New detections of (sub)millimeter hydrogen radio recombination lines towards high-mass star-forming clumps^★

¹ Max-Planck-Institut für Radioastronomie, Auf dem Hügel 69, 53121 Bonn, Germany
e-mail: wjkim@mpifr-bonn.mpg.de
² Present address: Instituto de Radioastronomía Milimétrica, Avenida Divina Pastora 7, 18012 Granada, Spain
e-mail: kim@iram.es
³ School of Physical Sciences, University of Kent, Ingram Building, Canterbury, Kent CT2 7NH, UK

Received: 20 November 2017
Accepted: 28 March 2018

Abstract

Aims. Previous radio recombination line (RRL) observations of dust clumps identified in the APEX Telescope Large Area Survey of the Galaxy (ATLASGAL) have led to the detection of a large number of RRLs in the 3 mm range. Here, we aim to study their excitation with shorter wavelength (sub)millimeter radio recombination line (submm-RRL) observations.

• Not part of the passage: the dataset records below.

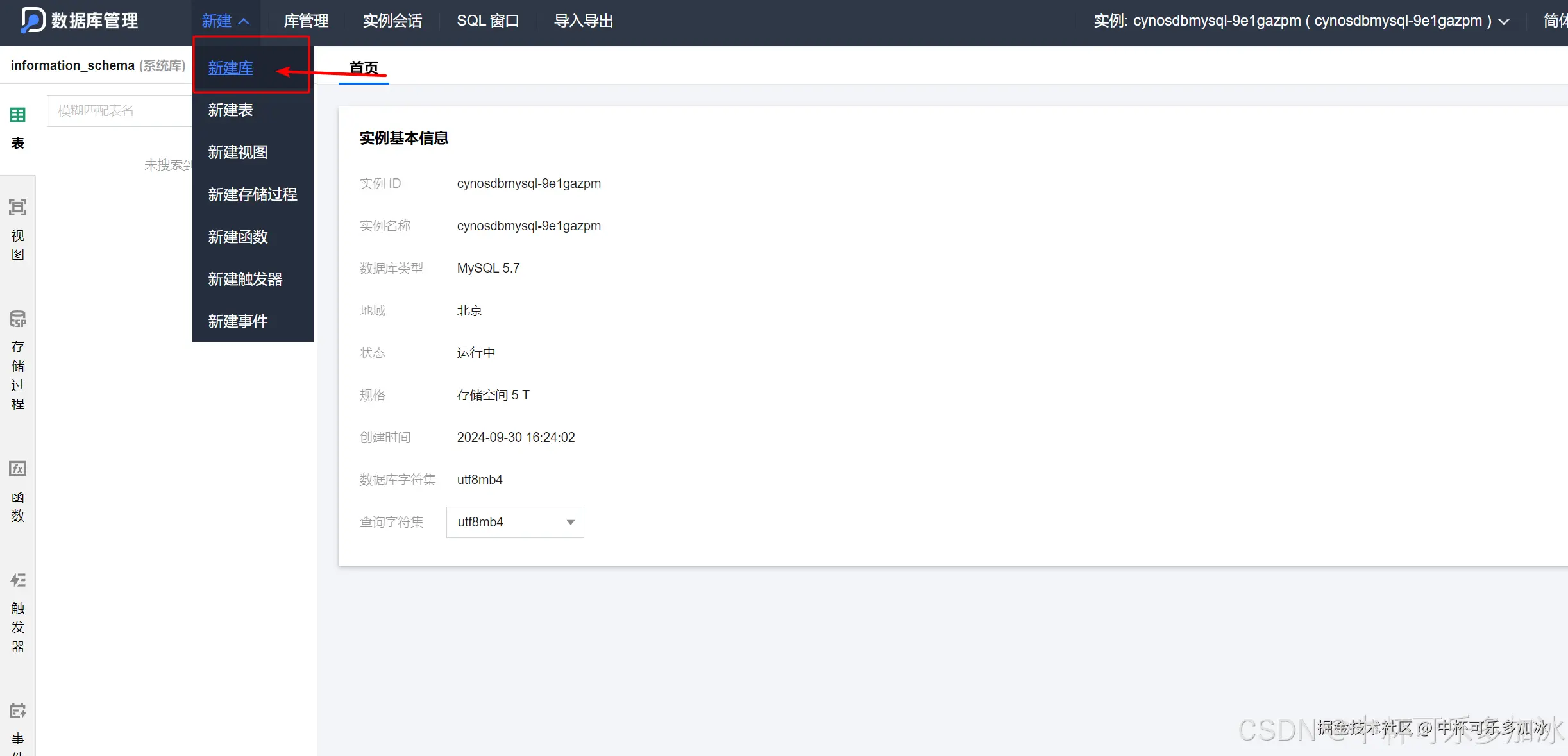
Task: Open the SQL 窗口 navigation item
Action: (x=487, y=21)
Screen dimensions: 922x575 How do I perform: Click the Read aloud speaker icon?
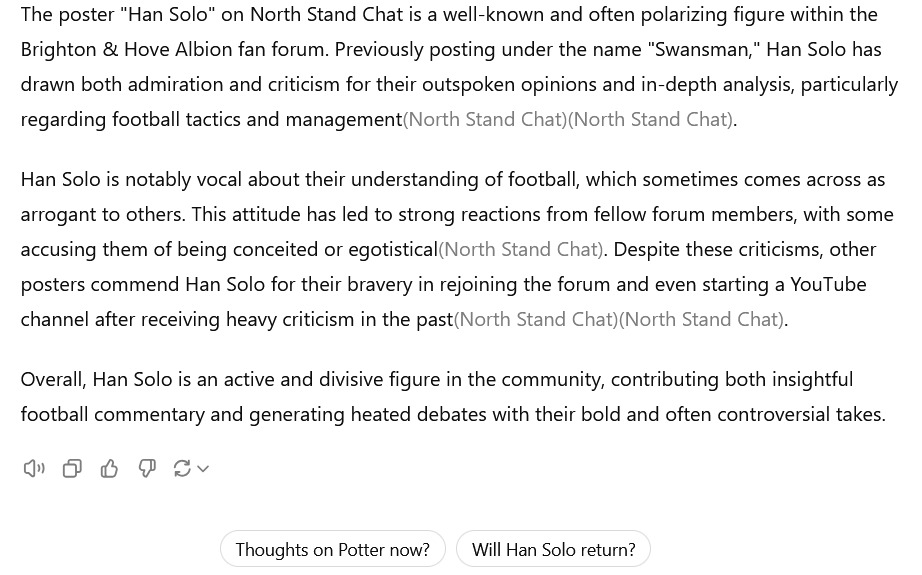click(x=34, y=469)
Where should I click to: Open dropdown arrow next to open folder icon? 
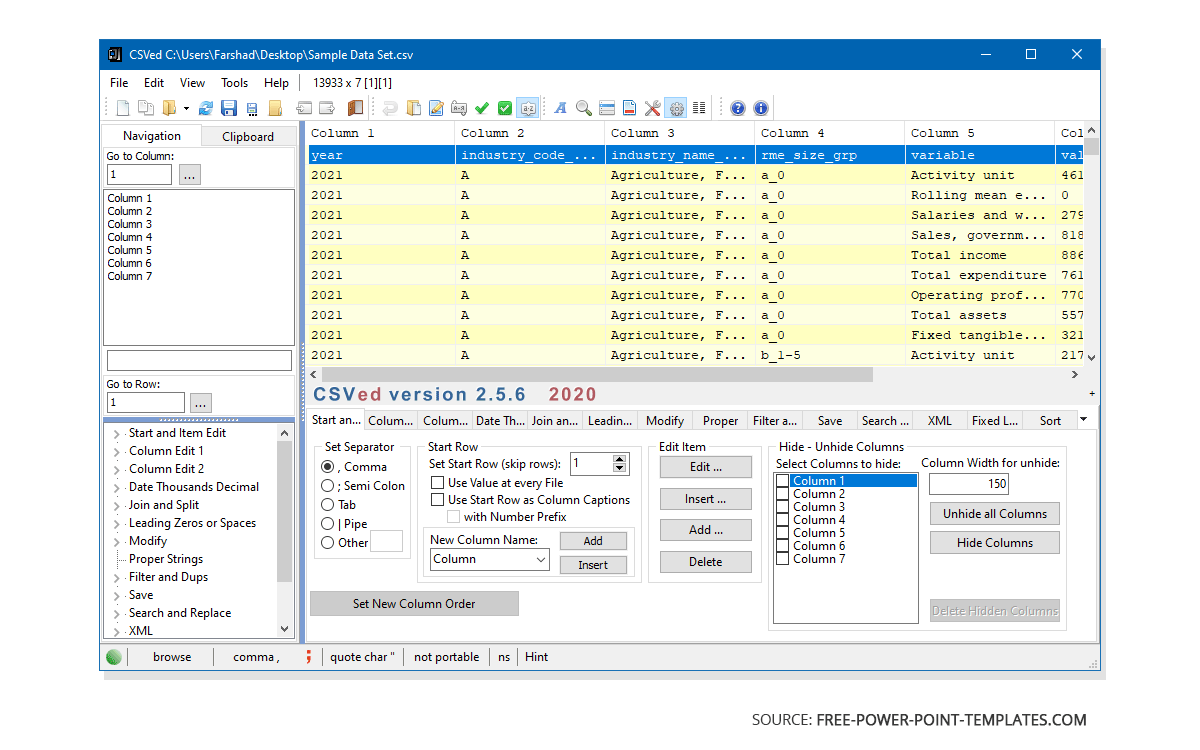186,108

Methods. We made observations of submm-RRLs with low principal quantum numbers (n ≤ 30) using the APEX 12 m telescope, toward 104 H II regions associated with massive dust clumps from ATLASGAL. The observations covered the H25α, H28α, and H35β transitions. Toward a small subsample the H26α, H27α, H29α, and H30α lines were observed to avoid contamination by molecular lines at adjacent frequencies.

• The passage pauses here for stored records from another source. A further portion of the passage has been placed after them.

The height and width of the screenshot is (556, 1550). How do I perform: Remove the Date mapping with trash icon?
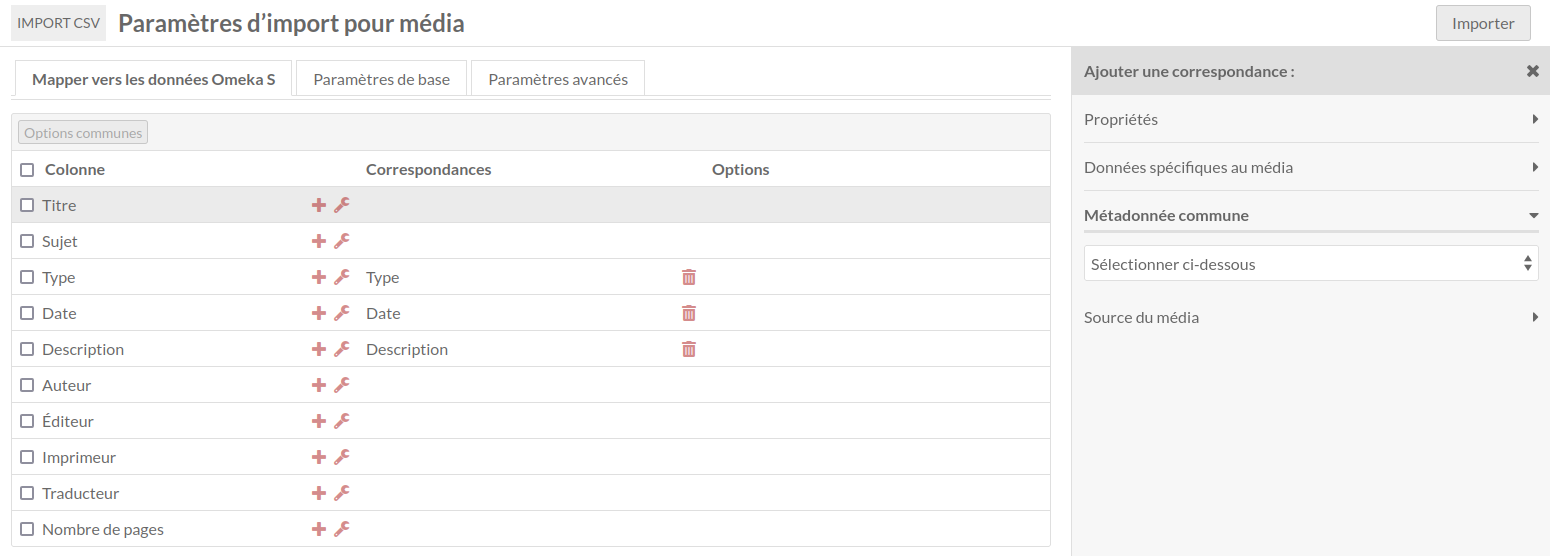pyautogui.click(x=688, y=313)
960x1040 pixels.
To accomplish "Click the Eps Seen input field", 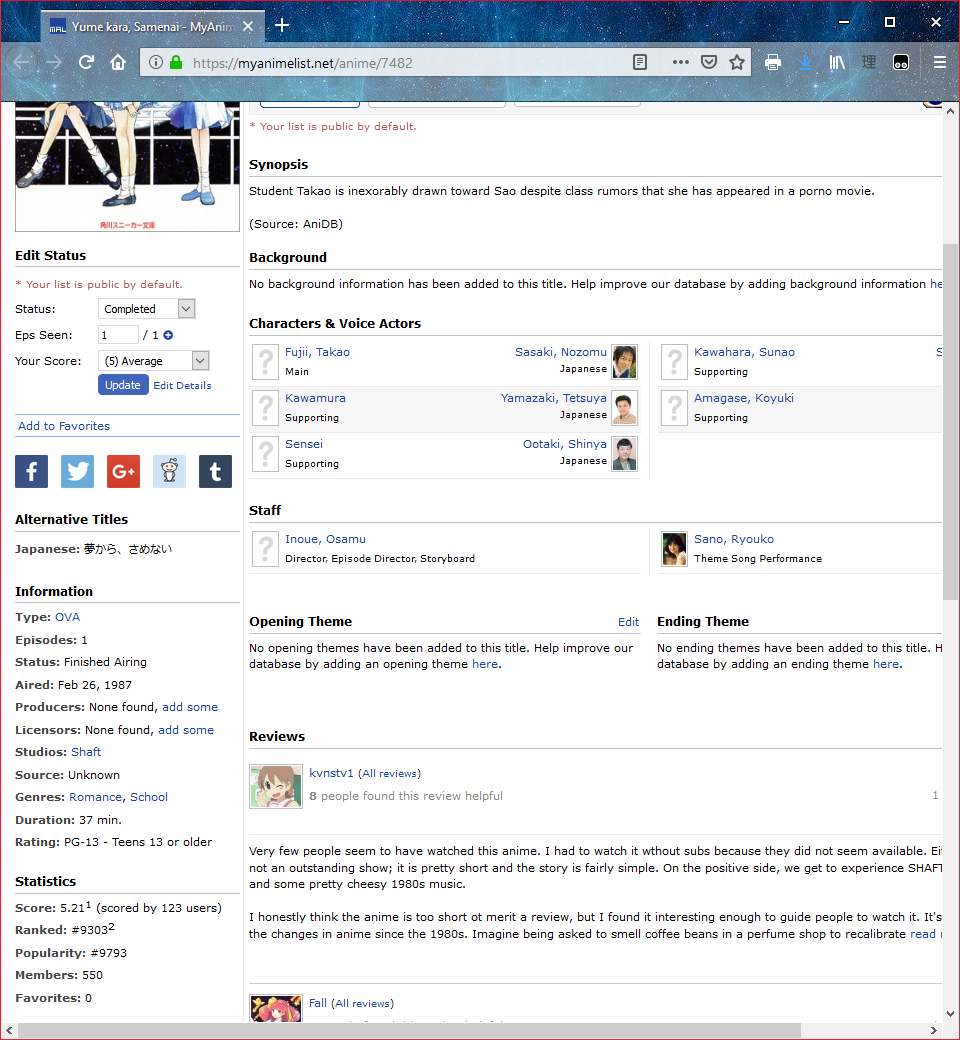I will [118, 336].
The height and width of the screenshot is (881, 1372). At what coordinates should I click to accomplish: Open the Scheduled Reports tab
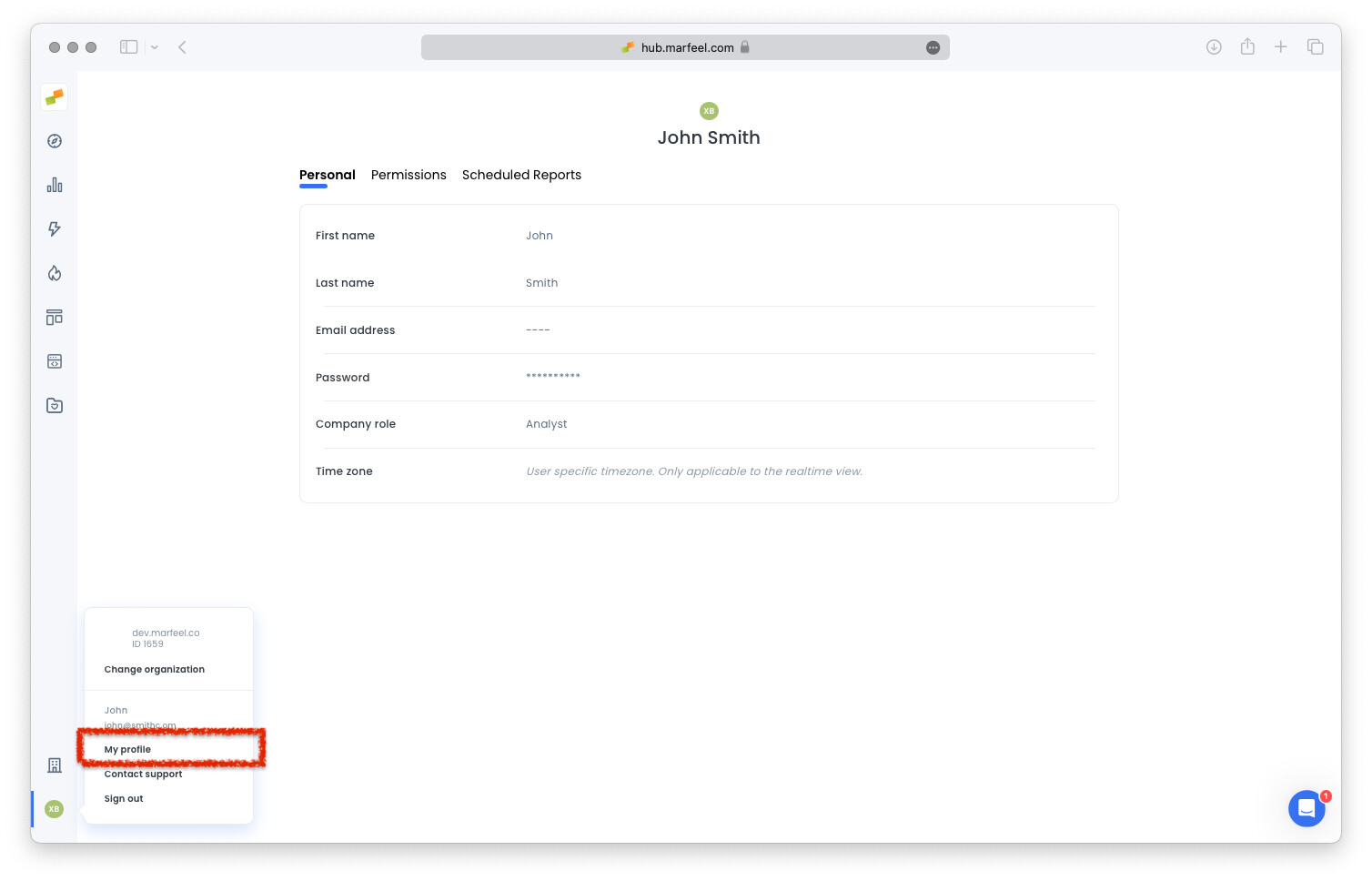coord(521,175)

Results. We have detected submm-RRLs (signal-to-noise (S∕N)≥ 3 σ) from compact H II regions embedded within 93 clumps. The submm-RRLs are approximately a factor of two brighter than the mm-RRLs and consistent with optically thin emission in local thermodynamic equilibrium (LTE). The average ratio (0.31) of the measured H35β/H28α fluxes is close to the LTE value of 0.28. No indication of RRL maser emission has been found. The Lyman photon flux, bolometric, and submm-RRL luminosities toward the submm-RRL detected sources present significant correlations. The trends of dust temperature and the ratio of bolometric luminosity to clump mass, L_bol ∕M_clump, indicate that the H II regions are related to the most massive and luminous clumps. By estimating the production rate of ionizing photons, Q, from the submm-RRL flux, we find that the Q(H28α) measurements provide estimates of the Lyman continuum photon flux consistent with those determined from 5 GHz radio continuum emission. Six RRL sources show line profiles that are a combination of a narrow and a broad Gaussian feature. The broad features are likely associated with high-velocity ionized flows.

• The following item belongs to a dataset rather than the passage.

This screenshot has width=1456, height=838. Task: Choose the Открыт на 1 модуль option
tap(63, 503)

Conclusions. We have detected submm-RRLs toward 93 ATLASGAL clumps. Six RRL sources have high-velocity RRL components likely driven by high-velocity ionized flows. Their observed properties are consistent with thermal emission that correlates well with the Lyman continuum flux of the H II regions. The sample of H II regions with mm/submm-RRL detections probes, in our Galaxy, luminous clumps (L_bol > 10⁴ L_⊙) with high L_bol∕M_clump. We also provide suitable candidates for further studies of the morphology and kinematics of embedded, compact H II regions with the Atacama Large Millimeter/submillimeter Array (ALMA).